Youth stress and depression effect early markers for Type 2 diabetes: LOOK longitudinal study


  • L. Olive
  • D. Byrne
  • R. Telford
  • R. Telford


Background: The purpose of this study was to determine whether children experiencing stress and depressive symptoms were at greater risk for current and future impairment in glucose homeostasis and increased adiposity, both risk factors for Type 2 diabetes. Methods: In this longitudinal cohort study, participants were 791 healthy, initially grade 2 children (7-8 years; 394 girls), selected from the general community. Psychosocial stress was assessed using the Children’s Stress Questionnaire, whilst depressive symptoms were assessed using the Children’s Depression Inventory. Fasting blood samples for serum insulin and plasma glucose were collected to calculate the homeostasis model assessment-insulin resistance (HOMA-IR). Other measurements were height, weight, percent body fat (dual energy x-ray absorptiometry), physical activity (pedometers), and pubertal maturation (Tanner score). Results: Boys who reported more symptoms of depression had higher insulin resistance, irrespective of adiposity (p = .016); and longitudinally, we found a trend for boys who developed more depressive symptoms to develop higher insulin resistance (p = .073). These findings did not extend to girls.
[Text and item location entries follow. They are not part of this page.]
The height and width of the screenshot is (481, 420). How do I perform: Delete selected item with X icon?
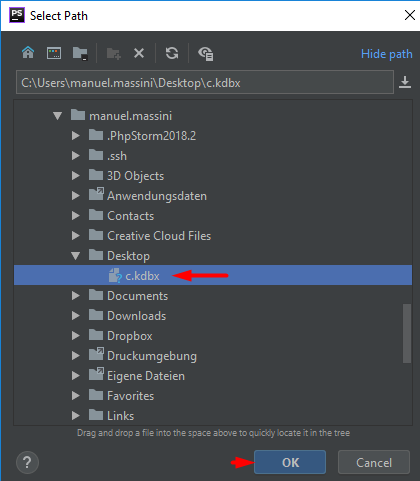click(139, 53)
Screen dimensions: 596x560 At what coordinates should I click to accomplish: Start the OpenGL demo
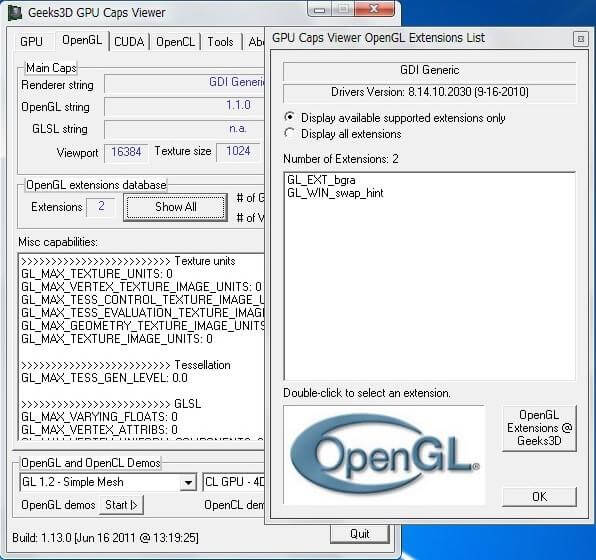(x=121, y=505)
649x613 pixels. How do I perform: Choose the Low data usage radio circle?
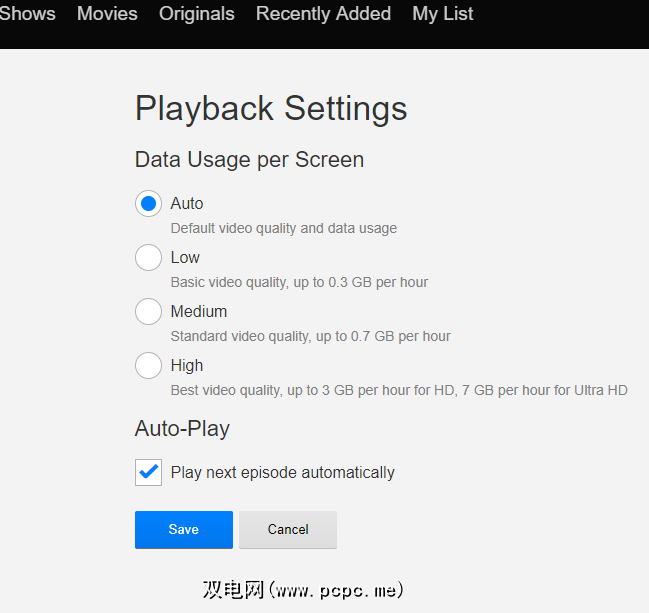(148, 258)
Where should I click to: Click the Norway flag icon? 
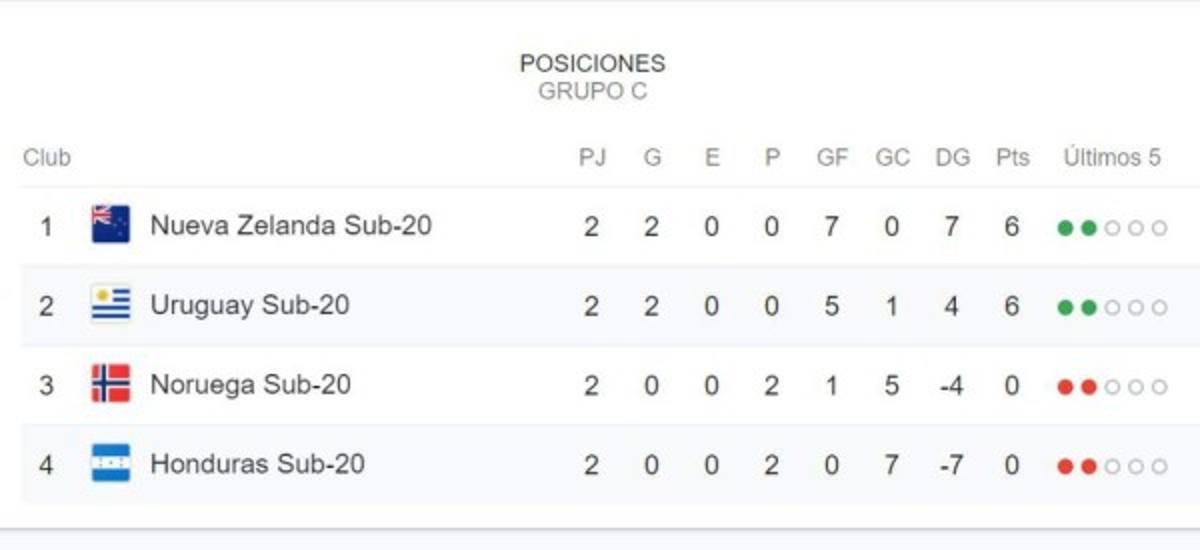pyautogui.click(x=110, y=384)
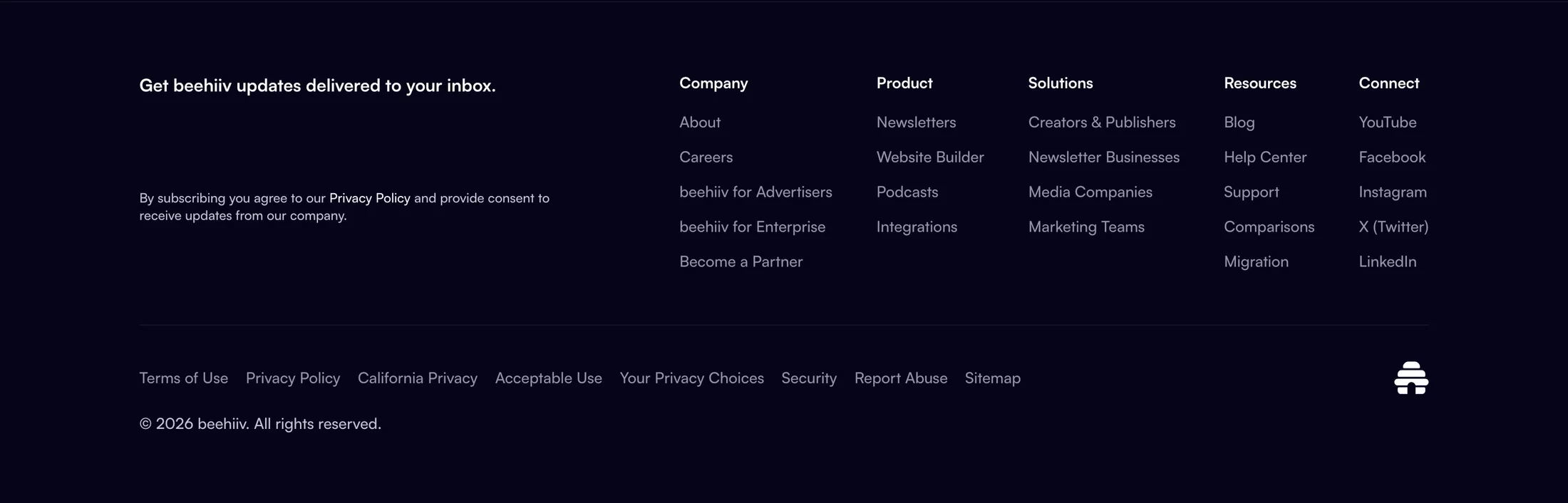Open the YouTube connect link

1387,123
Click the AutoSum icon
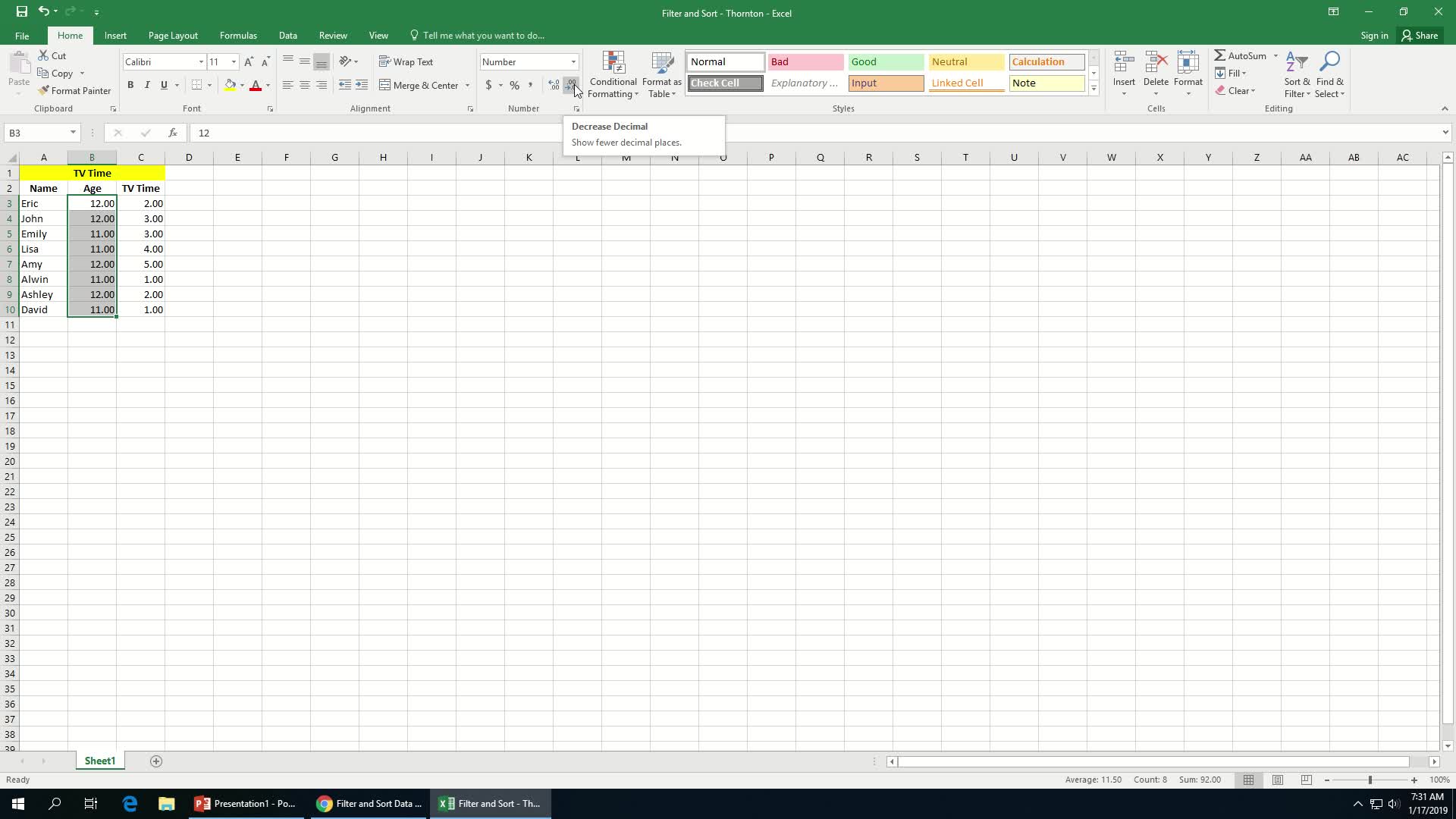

Furthermore, boys and girls with higher depressive symptoms had higher percent body fat (p = .011, .020 respectively); and longitudinally, boys whose depressive symptoms increased became fatter (p = .046). Conclusions: Our data provide evidence that early symptoms of depression increase insulin resistance, independent of adiposity. Our evidence that early symptoms of depression may lead to overweight and obesity provides further reason to suggest that early attention to children with depression, even in pre-clinical stages, may reduce risk of chronic disease in later life.